For any real number a, is it possible to calculate exactly value of a^1/3 using basic calculator with square root?

(calculator with digit 0-9, any basic operations plus square root, and clear button.)

Explain why or why not?

I would say no, but I don't know how to show that.

 

[Ishuda]

For any real number a, is it possible to calculate exactly value of a^1/3 using basic calculator with square root?

(calculator with digit 0-9, any basic operations plus square root, and clear button.)

Explain why or why not?

I would say no, but I don't know how to show that.
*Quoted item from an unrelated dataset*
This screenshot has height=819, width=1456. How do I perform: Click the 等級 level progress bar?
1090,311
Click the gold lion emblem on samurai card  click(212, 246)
When you say exact, I assume you mean to the limit of the calculators number of digits. Yes, you can use an iterterative procedure such as
\(\displaystyle x_{i+1} = \frac{2}{3} ( x_i + \frac{a}{2 x_i^2})\)
which will converge to the cube root of a fairly quickly. If fact,
\(\displaystyle x_{i+1} = \frac{n-1}{n} ( x_i + \frac{a}{(n-1) x_i^{n-1}})\)
will converge to the nth root of a fairly fast.

 

[lookagain]

When you say exact, I assume you mean to the limit of the calculators number of digits.
Yes, you can use an iterterative procedure such as
\(\displaystyle x_{i+1} = \frac{2}{3} ( x_i + \frac{a}{2 x_i^2})\)
which will converge to the cube root of a fairly quickly. If fact,
\(\displaystyle x_{i+1} = \frac{n-1}{n} ( x_i + \frac{a}{(n-1) x_i^{n-1}})\)
will converge to the nth root of a fairly fast.

For any real number a, is it possible to calculate exactly value of a^1/3 using basic calculator with square root?

geerky42 requires the use of the square root function for this.

 

[Ishuda]

geerky42 requires the use of the square root function for this.

O.K., take as an initial estimate sqrt(a).

 

[HallsofIvy]

geerky42 requires the use of the square root function for this.

He did not say that- he said, in the part you quoted, that he had to do it on a basic calculator that has only a square root function. I would interpret that as meaning, not that he had to use the square root but that he could use basic arithmetic operations, but that there was no "cube root" or "\(\displaystyle x^y\)" key.

 

[HallsofIvy]

SIMPLE: get another calculator:shock:

Can't argue with that!

 

[geerky42]

He did not say that- he said, in the part you quoted, that he had to do it on a basic calculator that has only a square root function. I would interpret that as meaning, not that he had to use the square root but that he could use basic arithmetic operations, but that there was no "cube root" or "\(\displaystyle x^y\)" key.

he's correct

Can't argue with that!

would be best solution if I always have access to another calculator haha...

 

[geerky42]

When you say exact, I assume you mean to the limit of the calculators number of digits. Yes, you can use an iterterative procedure such as
\(\displaystyle x_{i+1} = \frac{2}{3} ( x_i + \frac{a}{2 x_i^2})\)
which will converge to the cube root of a fairly quickly. If fact,
\(\displaystyle x_{i+1} = \frac{n-1}{n} ( x_i + \frac{a}{(n-1) x_i^{n-1}})\)
will converge to the nth root of a fairly fast.

ah right, I can just use Newton's method. Awesome! thanks.

 

[Deleted member 4993]

ah right, I can just use Newton's method. Awesome! thanks.

But you wanted exact solution...

Newton's method gives you approximate solution.

 

[Ishuda]

But you wanted exact solution...

Newton's method gives you approximate solution.

It's actually a repeated use of Newton's method. The trick is to get the right f(x). In this case you want
f(x) = 0 = xⁿ - a
Do a first order expansion to get the iterative scheme. You approximately double the accuracy each iterate.

 

[geerky42]

But you wanted exact solution...

Newton's method gives you approximate solution.

Well, see:

"When you say exact, I assume you mean to the limit of the calculators number of digits. Yes"

"it will converge fairly fast."

Plus calculator never really give us exactly solution lol. One example is pi key on Ti-84. Output for that is 3.141592654, which is not really pi, but very good approximation.

Sorry for poor worded problem thought.